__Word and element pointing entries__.
--*--

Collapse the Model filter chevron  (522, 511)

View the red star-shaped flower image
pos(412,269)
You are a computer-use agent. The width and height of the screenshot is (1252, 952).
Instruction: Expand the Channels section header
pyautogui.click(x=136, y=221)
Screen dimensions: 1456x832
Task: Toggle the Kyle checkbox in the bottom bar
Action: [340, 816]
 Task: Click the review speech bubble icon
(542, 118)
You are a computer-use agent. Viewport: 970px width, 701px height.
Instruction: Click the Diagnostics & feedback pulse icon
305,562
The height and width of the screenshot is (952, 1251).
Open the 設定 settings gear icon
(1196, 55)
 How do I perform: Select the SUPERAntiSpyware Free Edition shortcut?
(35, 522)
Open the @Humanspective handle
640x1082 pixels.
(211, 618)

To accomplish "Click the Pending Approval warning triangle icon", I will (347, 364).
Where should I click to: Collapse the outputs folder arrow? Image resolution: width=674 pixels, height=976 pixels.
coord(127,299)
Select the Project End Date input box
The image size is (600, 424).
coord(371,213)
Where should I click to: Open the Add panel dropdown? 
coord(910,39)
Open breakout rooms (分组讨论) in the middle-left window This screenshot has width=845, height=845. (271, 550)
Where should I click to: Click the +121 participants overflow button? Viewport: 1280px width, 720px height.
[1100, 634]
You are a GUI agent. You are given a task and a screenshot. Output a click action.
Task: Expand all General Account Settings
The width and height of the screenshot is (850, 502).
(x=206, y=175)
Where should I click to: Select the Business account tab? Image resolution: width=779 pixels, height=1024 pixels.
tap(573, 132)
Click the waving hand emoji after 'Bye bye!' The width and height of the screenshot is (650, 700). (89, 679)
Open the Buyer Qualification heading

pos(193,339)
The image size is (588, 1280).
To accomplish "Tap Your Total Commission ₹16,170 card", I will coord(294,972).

--*--

__YOUR GOAL__.
Which lines in the rows above contain the word "pixels"? Report every such line in full, matching case exactly.

__OUTPUT OF THE EXERCISE__.
640x1082 pixels.
Where should I click to: Collapse the outputs folder arrow? Image resolution: width=674 pixels, height=976 pixels.
Where should I click to: Select the Business account tab? Image resolution: width=779 pixels, height=1024 pixels.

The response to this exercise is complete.